-- Begin Selected extract --

Technical Details

easy_infra.yml

easy_infra is a project which makes heavy use of generated code and composable container images. easy_infra.yml is the centralized configuration to instruct those generation and composition processes. It describes which version of software to use, where, how to generate the very important /functions script (more on that in functions and functions.j2), which is what provides all of the hooking and capabilities.

Here is a ficticious easy_infra.yml that concisely demonstrates the various features that are possible:

_anchors:
  file_extensions: &id001
  - tf
  security: &id002
    checkov:
      command: checkov -d . --download-external-modules True --skip-download --output
        json --output-file-path ${CHECKOV_JSON_REPORT_PATH}/checkov.json,
      customizations:
        CHECKOV_BASELINE: --baseline
      description: directory scan
  validation: &id003
  - command: terraform init -backend=false
    description: initialization
  - command: terraform validate
    description: validation
packages:
  fluent-bit:
    helper: ["all"]
    version: v2.0.5
    version_argument: --version
  checkov:
    allow_update: False
    version: 2.2.8
    version_argument: --version
  tfenv:
    aliases:
    - tfe
    allow_filter:
    - match: exec
      position: 0
    file_extensions: *id001
    helper: ["terraform"]
    security: *id002
    validation: *id003
    version: v3.0.0
    version_argument: --version

Note

Not all of these features are always in use in easy_infra.yml

YAML Anchors and Aliases

Anchors and Aliases are a yaml concept, and are fully supported in easy_infra.yml to support reusable components. See &id001 and *id001 above to see an example. Learn more here and here.

-- End Selected extract --
-- Begin Dataset extract --

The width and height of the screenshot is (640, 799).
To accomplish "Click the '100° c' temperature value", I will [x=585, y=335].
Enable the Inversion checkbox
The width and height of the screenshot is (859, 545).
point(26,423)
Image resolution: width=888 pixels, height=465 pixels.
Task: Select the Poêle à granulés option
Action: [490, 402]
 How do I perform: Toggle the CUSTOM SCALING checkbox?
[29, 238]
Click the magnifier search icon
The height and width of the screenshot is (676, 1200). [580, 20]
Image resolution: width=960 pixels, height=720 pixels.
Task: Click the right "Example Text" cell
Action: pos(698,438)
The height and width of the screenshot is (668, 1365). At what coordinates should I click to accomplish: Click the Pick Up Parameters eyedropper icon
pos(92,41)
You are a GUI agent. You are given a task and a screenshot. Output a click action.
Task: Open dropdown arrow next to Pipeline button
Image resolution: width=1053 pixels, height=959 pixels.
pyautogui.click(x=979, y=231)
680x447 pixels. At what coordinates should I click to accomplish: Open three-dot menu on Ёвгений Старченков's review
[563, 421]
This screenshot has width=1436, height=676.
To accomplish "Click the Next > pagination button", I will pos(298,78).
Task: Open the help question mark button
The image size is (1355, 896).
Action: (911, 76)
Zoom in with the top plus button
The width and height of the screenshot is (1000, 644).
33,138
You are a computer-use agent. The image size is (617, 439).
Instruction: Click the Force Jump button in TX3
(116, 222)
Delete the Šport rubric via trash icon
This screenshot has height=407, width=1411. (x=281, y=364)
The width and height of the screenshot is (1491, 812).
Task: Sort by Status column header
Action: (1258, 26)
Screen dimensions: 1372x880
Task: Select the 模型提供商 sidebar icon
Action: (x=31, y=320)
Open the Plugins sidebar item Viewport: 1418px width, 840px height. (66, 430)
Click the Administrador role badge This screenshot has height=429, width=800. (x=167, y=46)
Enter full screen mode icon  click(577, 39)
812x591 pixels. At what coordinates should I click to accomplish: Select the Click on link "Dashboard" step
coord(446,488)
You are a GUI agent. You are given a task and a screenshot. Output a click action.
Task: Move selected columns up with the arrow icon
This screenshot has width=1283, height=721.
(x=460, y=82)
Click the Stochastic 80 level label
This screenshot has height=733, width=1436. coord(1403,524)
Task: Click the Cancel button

-- End Dataset extract --

--- Given request A ---
Reproduce the stretch of the easy_infra.yml description from "easy_infra is a" through "hooking and capabilities.", substituting "central configuration file" for "centralized configuration".
--- Given request B ---
Name every package listed under the packages key in the easy_infra.yml example.
--- Given request C ---
Carry on the easy_infra.yml technical details from the point where they stop.

--- Written response A ---
easy_infra is a project which makes heavy use of generated code and composable container images. easy_infra.yml is the central configuration file to instruct those generation and composition processes. It describes which version of software to use, where, how to generate the very important /functions script (more on that in functions and functions.j2), which is what provides all of the hooking and capabilities.

--- Written response B ---
fluent-bit, checkov, tfenv

--- Written response C ---
Packages

All of the terms under packages are the names of packages, and the details of how and when they are installed are described in that object of the easy_infra.yml. In order to register a runtime hook against a package (Learn more about hooks here), or define what security scans occur prior to executing, it must be defined under packages.

Alias

Certain tools have multiple ways to run them, such as by running kubectl or simply k. These aliases often point to the exact same binary, and if you’d like to support multiple aliases for a tool, provide a list of those aliases under aliases in easy_infra.yml, which will result in /functions containing an appropriate function hook for each of the aliases.

Allow filter

The allow_filter allows you to perform security scans only for a very specific sub-command of a given package or alias. For instance, in the above example, we have:

tfenv:
  allow_filter:
  - match: exec
    position: 0

This ensures that, in the generated tfenv function in /functions, it will check for exec in the 0 position (0-indexed, starting after the command, and after any easy_infra specific arguments have been removed (i.e. --skip-checkov)), and only if there’s a match will it continue to perform security scans as described in the security object under the respective package (i.e. tfenv).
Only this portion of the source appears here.